Violet Vanbrugh

(1867-1942)

Violet Vanbrugh began her long, illustrious stage career in 1886. She first played Shakespeare in 1888 as Ophelia, Helena (A Midsummer Night’s Dream), Rosalind, and Portia (The Merchant of Venice), a part she repeated in 1905; that same year she played Portia by Royal Command of King Edward V at Windsor Castle.

After a brief tour in America, she returned to England in 1892 to join Sir Henry Irving‘s company where she played Anne Boleyn in Henry VIII. The next year she joined Augustin Daly’s troupe and played Olivia in Twelfth Night (1894). In 1906 she took the part of Lady Macbeth at Stratford and later reprised the role in 1911; she played Lady Macbeth in a silent film as well (1913).
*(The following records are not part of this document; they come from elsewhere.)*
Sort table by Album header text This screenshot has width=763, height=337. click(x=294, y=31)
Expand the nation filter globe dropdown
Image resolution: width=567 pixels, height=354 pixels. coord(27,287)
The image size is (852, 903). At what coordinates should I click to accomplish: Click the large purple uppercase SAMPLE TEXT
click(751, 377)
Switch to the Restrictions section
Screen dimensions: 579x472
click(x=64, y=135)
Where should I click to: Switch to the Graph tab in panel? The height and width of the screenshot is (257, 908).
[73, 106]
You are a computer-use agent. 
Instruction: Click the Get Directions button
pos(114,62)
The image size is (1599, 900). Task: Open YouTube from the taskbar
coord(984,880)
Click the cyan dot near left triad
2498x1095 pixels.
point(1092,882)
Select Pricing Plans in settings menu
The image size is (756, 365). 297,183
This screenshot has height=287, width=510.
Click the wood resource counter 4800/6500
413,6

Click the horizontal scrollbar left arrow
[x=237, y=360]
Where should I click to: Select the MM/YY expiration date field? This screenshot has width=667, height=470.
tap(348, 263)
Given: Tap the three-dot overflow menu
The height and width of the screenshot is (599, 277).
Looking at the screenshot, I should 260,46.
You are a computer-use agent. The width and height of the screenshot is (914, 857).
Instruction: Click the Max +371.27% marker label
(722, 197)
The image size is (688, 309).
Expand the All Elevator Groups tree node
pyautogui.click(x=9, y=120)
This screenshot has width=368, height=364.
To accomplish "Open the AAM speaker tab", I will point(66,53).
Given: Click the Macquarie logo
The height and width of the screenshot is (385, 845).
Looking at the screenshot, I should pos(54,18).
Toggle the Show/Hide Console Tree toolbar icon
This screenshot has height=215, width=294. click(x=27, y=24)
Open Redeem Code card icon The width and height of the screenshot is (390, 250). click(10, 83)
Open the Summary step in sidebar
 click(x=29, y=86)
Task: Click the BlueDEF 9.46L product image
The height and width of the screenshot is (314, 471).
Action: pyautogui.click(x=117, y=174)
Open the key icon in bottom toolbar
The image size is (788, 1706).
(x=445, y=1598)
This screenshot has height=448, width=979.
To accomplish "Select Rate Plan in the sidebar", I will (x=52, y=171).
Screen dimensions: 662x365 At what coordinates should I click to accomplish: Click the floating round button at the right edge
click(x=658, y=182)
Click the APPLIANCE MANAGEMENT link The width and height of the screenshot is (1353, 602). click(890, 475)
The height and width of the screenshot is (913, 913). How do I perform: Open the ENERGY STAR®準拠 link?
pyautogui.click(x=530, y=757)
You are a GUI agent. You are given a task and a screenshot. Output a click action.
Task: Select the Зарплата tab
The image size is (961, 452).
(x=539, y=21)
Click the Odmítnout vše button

She appeared as Mistress Ford in The Merry Wives of Windsor in 1911, a role she played again near the end of her career in 1934 and 1937.

After playing Beatrice in Much Ado About Nothing, she won critical acclaim in the role of Queen Katherine in Henry VIII in 1910; the next year she played the part in another silent film. Her success in the role was such that in 1915 she was chosen to play Katherine in the “all-star revival” of Henry VIII at His Majesty’s Theatre, London.

She also played in four other films between 1931 and 1940.